An NBC News/Wall Street Journal poll released Tuesday had pretty decent numbers for Sen. Elizabeth Warren (D-Mass.): She was in a virtual tie for second place in the Democratic primary race with former Vice President Joe Biden and former New York City Mayor Michael Bloomberg — all of them at least 12 percentage points behind Sen. Bernie Sanders (I-Vt.), steady at 27 percent — and Warren was just behind Sanders in which candidate Democratic voters are most "enthusiastic" about or "comfortable" with.

But how did Warren fare in a head-to-head matchup against President Trump, the question that most captivates Democrats? The poll didn't ask.

The pollsters — Peter Hart (D) and Bill McInturff (R) — asked how Sanders, Biden, Bloomberg, Pete Buttigieg, and Sen. Amy Klobuchar (D-Minn.) would fare against Trump, but not Warren, who polled 1 point higher than Buttigieg and 7 points ahead of Klobuchar. Hart told BuzzFeed News the pollsters only had "space and time" to poll five head-to-head matchups, and "Klobuchar was selected as the fifth candidate" because of her jump to third place in New Hampshire's primary and a lack of data on who her voters are.

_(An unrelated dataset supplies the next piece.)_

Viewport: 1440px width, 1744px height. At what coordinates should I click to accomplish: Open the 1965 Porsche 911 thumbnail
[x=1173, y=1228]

The poll tested Warren against Trump "fairly recently," Hart added, and "I suspect she will be part of the next testing." Still, "to Warren backers, the poll was a flashpoint, the culmination of weeks of frustrations" that the media appears to have "erased her candidacy in the wake of her showings in Iowa and New Hampshire," BuzzFeed reports.

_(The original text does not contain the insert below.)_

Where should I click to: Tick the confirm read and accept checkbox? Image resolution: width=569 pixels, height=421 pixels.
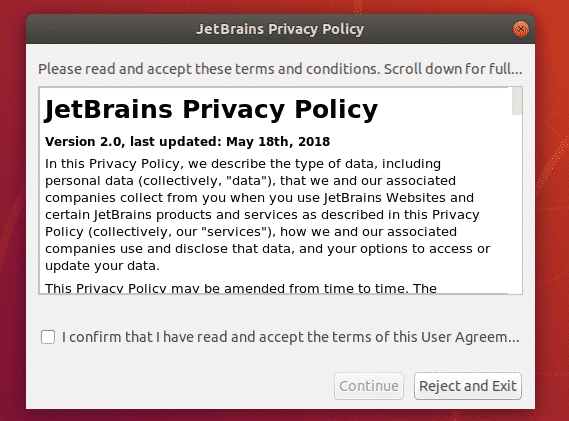click(x=48, y=337)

In the head-to-head matchups, all five Democrats beat Trump, though the strongest candidate is Biden, who holds a commanding 8-point lead in both the national race and in 11 battleground states. For the other four candidates, the battleground states are a tossup. And despite Sanders' clear lead among Democrats, he also checks off the qualities all voters say they are most uncomfortable with: socialist, recent heart attack, and over 75.

The NBC News/WSJ poll was conducted Feb. 14-17 among 900 registers voters. The overall margin of error is ±3.3 percentage points, and for the 426 Democratic primary voters, ±4.8 points.